■ **EXERCISE BRIEF**
Could you set down exactly the lines of the data below, starting at the one that holds "The height and width of the screenshot is (581, 636)." and ending at the one that holds "Focus the 邮箱域名", both included, and only those?

■ **TASK MATERIAL**
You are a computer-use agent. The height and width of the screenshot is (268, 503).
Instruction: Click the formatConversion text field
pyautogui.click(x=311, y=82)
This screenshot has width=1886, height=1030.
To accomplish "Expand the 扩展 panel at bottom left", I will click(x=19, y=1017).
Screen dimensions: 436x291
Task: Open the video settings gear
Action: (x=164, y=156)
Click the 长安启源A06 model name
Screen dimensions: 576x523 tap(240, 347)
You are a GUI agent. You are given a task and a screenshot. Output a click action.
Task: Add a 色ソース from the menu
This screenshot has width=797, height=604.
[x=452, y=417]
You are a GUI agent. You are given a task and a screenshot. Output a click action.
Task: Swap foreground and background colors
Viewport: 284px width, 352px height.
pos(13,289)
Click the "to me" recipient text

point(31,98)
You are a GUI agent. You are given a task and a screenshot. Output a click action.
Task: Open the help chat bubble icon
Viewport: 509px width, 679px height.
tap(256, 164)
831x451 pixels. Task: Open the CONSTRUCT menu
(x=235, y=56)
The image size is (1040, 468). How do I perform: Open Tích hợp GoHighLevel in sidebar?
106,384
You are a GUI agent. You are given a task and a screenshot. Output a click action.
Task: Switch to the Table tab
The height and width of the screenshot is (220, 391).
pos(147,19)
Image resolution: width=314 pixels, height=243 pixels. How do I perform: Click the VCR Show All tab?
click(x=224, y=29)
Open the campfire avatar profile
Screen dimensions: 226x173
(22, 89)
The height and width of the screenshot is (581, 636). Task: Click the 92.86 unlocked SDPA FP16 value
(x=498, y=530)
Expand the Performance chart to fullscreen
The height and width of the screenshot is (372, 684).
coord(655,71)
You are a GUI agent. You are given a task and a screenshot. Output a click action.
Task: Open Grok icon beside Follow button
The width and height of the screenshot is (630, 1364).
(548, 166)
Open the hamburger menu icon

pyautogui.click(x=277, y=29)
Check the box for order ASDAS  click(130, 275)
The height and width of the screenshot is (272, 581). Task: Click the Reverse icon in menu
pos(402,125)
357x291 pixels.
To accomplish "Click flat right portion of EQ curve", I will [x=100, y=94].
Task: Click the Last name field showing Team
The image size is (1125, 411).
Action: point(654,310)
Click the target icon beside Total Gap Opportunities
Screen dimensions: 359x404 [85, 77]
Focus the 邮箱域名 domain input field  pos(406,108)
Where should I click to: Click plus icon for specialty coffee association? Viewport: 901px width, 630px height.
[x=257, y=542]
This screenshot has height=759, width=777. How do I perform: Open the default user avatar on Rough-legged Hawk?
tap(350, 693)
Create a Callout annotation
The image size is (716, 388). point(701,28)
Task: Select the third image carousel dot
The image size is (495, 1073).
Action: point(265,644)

■ **RESPONSE AREA**
The height and width of the screenshot is (581, 636). Task: Click the 92.86 unlocked SDPA FP16 value
(x=498, y=530)
Expand the Performance chart to fullscreen
The height and width of the screenshot is (372, 684).
coord(655,71)
You are a GUI agent. You are given a task and a screenshot. Output a click action.
Task: Open Grok icon beside Follow button
The width and height of the screenshot is (630, 1364).
(548, 166)
Open the hamburger menu icon

pyautogui.click(x=277, y=29)
Check the box for order ASDAS  click(130, 275)
The height and width of the screenshot is (272, 581). Task: Click the Reverse icon in menu
pos(402,125)
357x291 pixels.
To accomplish "Click flat right portion of EQ curve", I will [x=100, y=94].
Task: Click the Last name field showing Team
The image size is (1125, 411).
Action: point(654,310)
Click the target icon beside Total Gap Opportunities
Screen dimensions: 359x404 [85, 77]
Focus the 邮箱域名 domain input field  pos(406,108)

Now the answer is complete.